Two commonly used vegetable juices used to color dairy products are red cabbage and beet. Red cabbage juice produces a bright pink to red color in products with a pH of less than 4. A higher pH causes the pigments to turn an unstable purplish blue color. Beet juice provides a bluish-red color that is more stable at a higher pH range than red cabbage juice.
In general, colorants based on the pigments referred to as anthocyanins (blue to red) are affected by pH. Natural color suppliers often provide anthocyanin stabilizers to improve stability and enhance the color of anythocyanin-based colors. Most natural colors based on carotenoids (orange to yellow) are not impacted by pH.
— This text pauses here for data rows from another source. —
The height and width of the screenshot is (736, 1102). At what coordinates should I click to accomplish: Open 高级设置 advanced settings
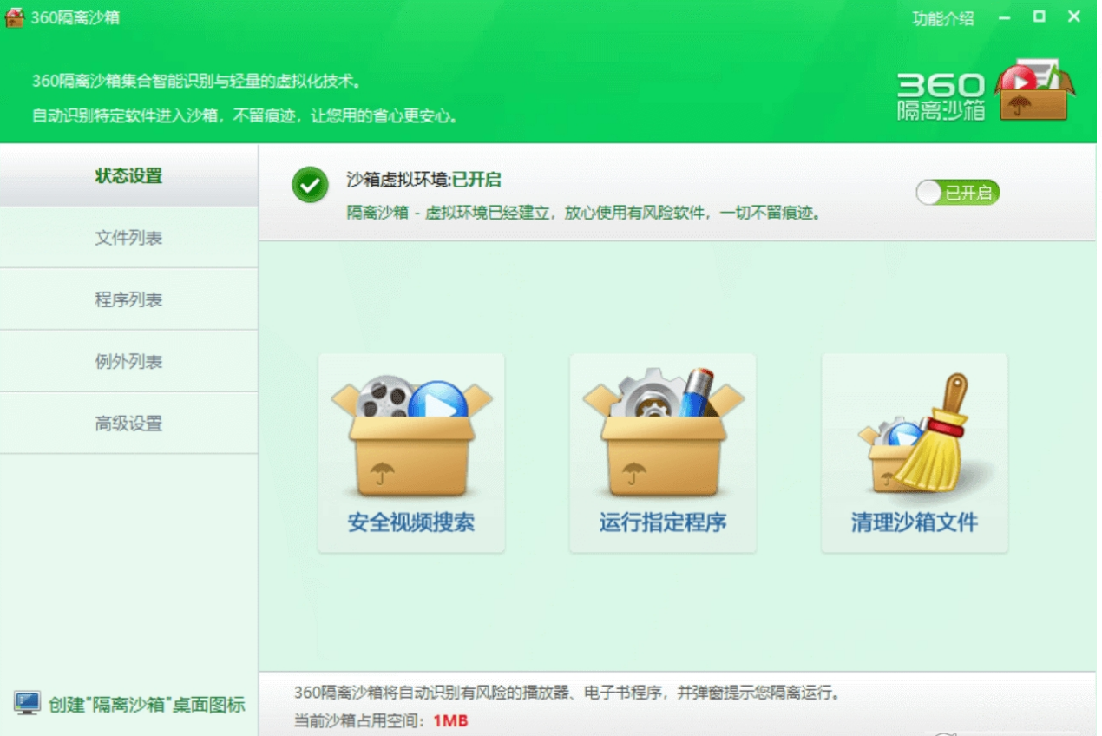(x=128, y=423)
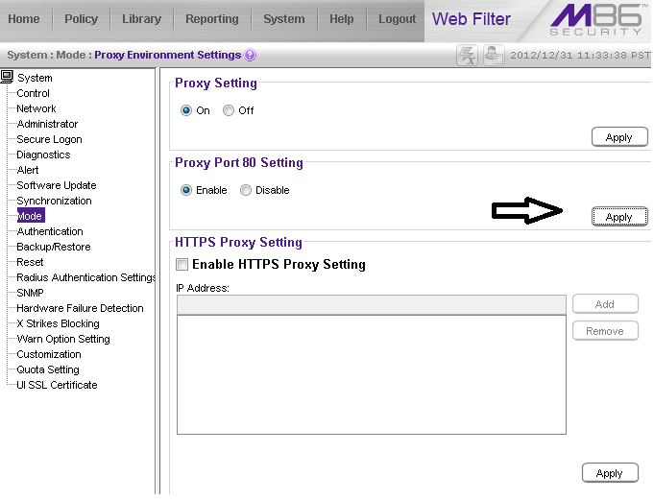Apply the Proxy Port 80 setting
The width and height of the screenshot is (654, 500).
[618, 217]
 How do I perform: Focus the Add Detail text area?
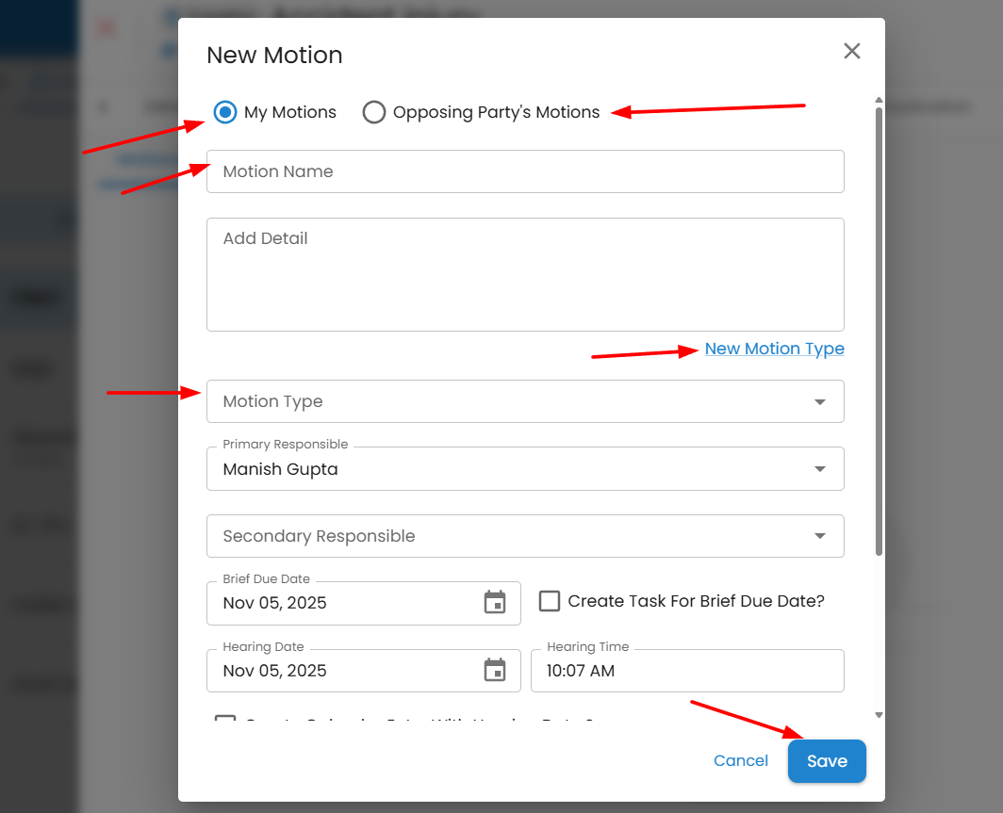(x=524, y=274)
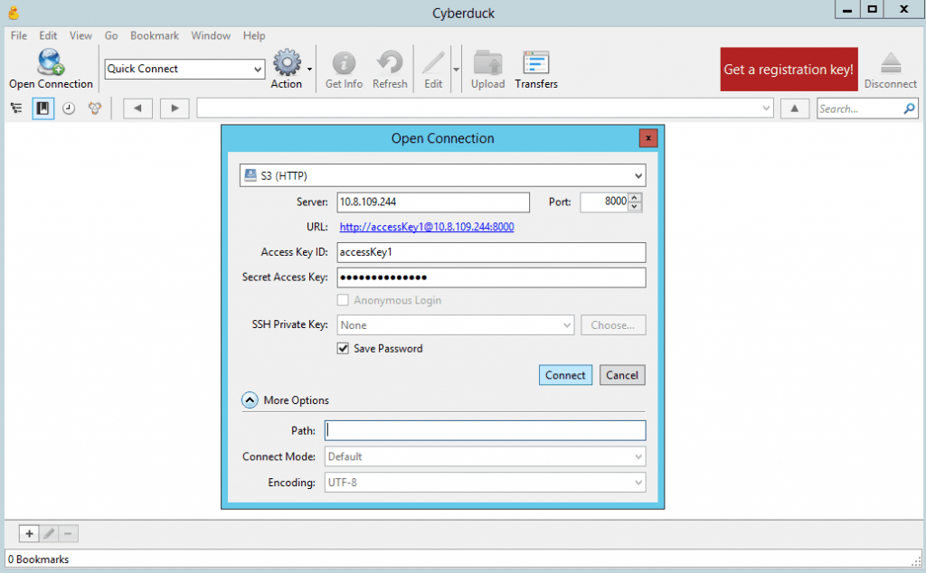
Task: Open the Quick Connect dropdown
Action: [x=258, y=69]
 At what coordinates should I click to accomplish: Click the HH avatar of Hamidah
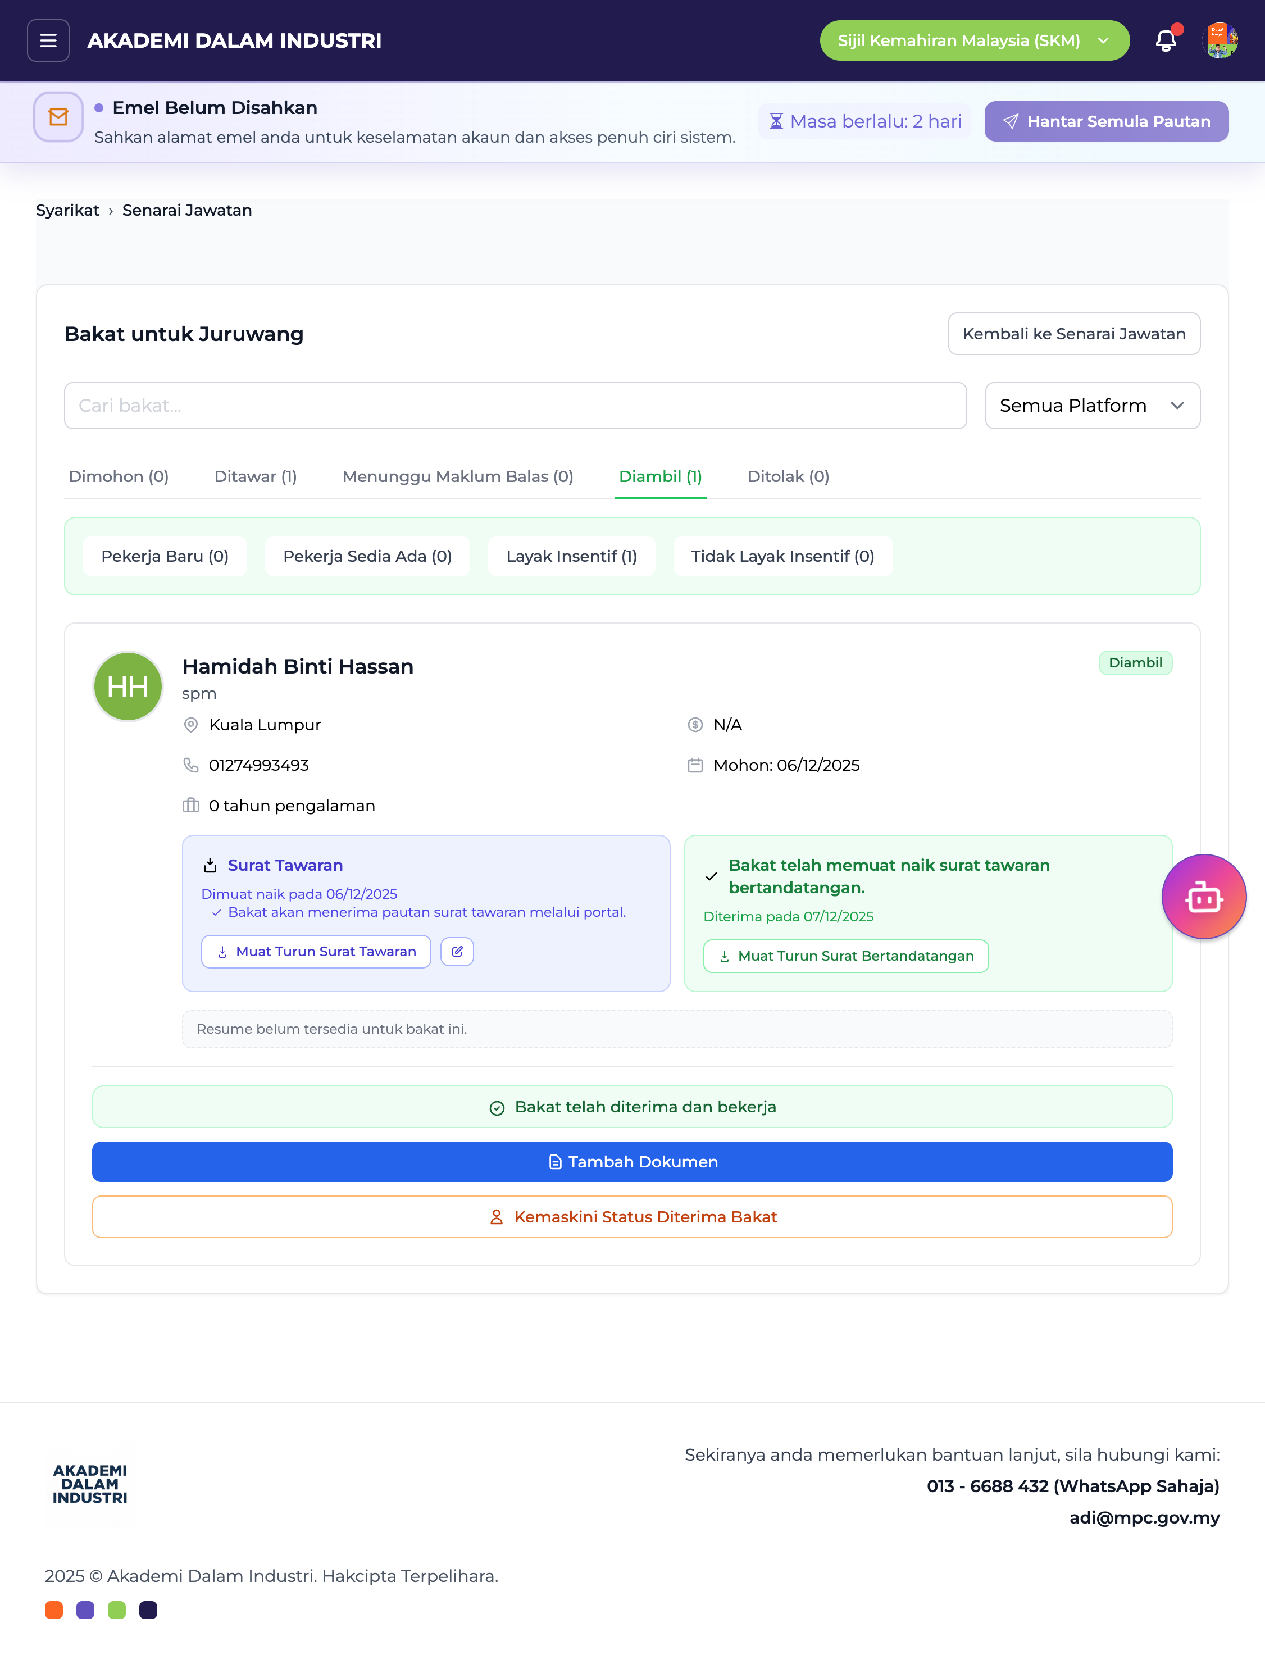(128, 687)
Other fruit juices being used to color dairy foods include black currant, blueberry, elderberry, pumpkin, raspberry and tomato. That's right, pumpkin and tomato. Pumpkin and tomato are both fruits, and their concentrated juices have been shown to provide a pleasing color to dairy foods, without contributing any undesirable flavors. For example, pumpkin juice can color cheese products orange, as well as provide a creamy yellow hue to milk beverages flavored banana and lemon. Tomato juice works real well in dips and even ice cream.
The benefit to using such colorants is they add value by contributing to a natural halo, as they are listed on ingredient panels as, for example, carrot and beet juice (for color).
When working with natural colors such as these, there are various factors that affect stability. For example, extreme heat such as that encountered in ultra pasteurization can cause a pigment to change shades. Active bacteria such as those found in cultured products can also break down certain colors, and prolonged exposure to the atmosphere or to light can cause color to fade or brown.
Unfortunately, if patriotic colors are your goal, obtaining the red is feasible through the use of fruit and vegetable juices, but blue and white are not. The only way to get brilliant blue or royal blue is through the use of certified colors, FD&C Blue No. 1 and FD&C Blue No. 2, respectively. For white, titanium dioxide, an exempt color, but not the most appealing sounding, will impart an opaque appearance to foods and beverages, making it appear white.
When it comes to coloring foods and beverages, it might be alright to put your patriotism aside.